As you all are experiencing, this is a difficult time. For children with autism in particular this period presents additional challenges (change of routine, loss of familiar people etc). I have been speaking to people (families, people with autism, special school teachers and health staff) both in UK and India about how families / carers are overcoming the challenges during this period.
I hear both positive stories of how people have overcome these challenges as well as how families are struggling. I spoke to Akshadhaa foundation in Bangalore and heard their inspiring experience of using technology to provide support and educational activities for the children who use their service.
Listen to the Akshadhaa foundation story.
I have heard how an organisation in UK has used video exercise lessons, online mindfulness sessions adapted to the needs of people with autism. They also used imaginative weekly challenges and prizes to keep service users engaged. I was impressed by their creativeness around this. Further information on this is not fully online yet but you can get a feel of this following the link below
I spoke to a teacher from rural India who is leading an exceptional special school for children with a variety of disabilities. She talked about the efforts they have taken to contact families over phone, whatsapp etc. They provided instructions and then followed up the children’s progress over phone or whatsapp inspiring and motivating children to continue the work.
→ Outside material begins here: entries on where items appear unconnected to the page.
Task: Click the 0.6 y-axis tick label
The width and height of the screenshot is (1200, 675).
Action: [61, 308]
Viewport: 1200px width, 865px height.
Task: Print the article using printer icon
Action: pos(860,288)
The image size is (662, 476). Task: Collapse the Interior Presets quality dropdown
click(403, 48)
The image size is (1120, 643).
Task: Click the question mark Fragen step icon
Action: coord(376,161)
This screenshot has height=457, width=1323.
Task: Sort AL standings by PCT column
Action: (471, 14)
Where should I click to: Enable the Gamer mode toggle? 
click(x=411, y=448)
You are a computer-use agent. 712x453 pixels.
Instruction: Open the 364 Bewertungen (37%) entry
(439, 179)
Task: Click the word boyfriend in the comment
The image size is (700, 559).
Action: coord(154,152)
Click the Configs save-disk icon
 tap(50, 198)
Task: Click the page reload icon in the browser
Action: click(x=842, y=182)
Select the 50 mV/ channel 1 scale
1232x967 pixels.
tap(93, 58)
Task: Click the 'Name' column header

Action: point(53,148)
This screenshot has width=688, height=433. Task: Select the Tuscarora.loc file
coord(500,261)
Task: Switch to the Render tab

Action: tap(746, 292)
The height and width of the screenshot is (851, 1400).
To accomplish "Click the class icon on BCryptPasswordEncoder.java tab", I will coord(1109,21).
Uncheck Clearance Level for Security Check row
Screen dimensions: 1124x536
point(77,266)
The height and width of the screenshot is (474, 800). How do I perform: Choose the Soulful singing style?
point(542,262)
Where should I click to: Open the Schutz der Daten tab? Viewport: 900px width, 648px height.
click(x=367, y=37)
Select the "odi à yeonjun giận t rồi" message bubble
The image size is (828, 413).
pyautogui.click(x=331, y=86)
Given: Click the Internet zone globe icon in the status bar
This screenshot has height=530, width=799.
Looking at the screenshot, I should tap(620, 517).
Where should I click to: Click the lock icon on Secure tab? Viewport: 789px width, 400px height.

In spite of the above efforts, I am also aware of people with autism and their families really struggling to cope with the locked down leading to an increase in anxiety and behaviours and over reliance on medications to manage behaviours. There were also some extreme situations in India where some families had to lock up their children in a room even if it was for a short duration.
I hope that we can learn from the innovations which came out of this adversity but it is very important that we learn from the hardship as well. A society is considered developed when it is thinking of the most vulnerable members. I do hope governments and governmental organisations would consider the needs of people with autism and people who are similarly vulnerable as we continue the locked down and if we have to go down the same route in future.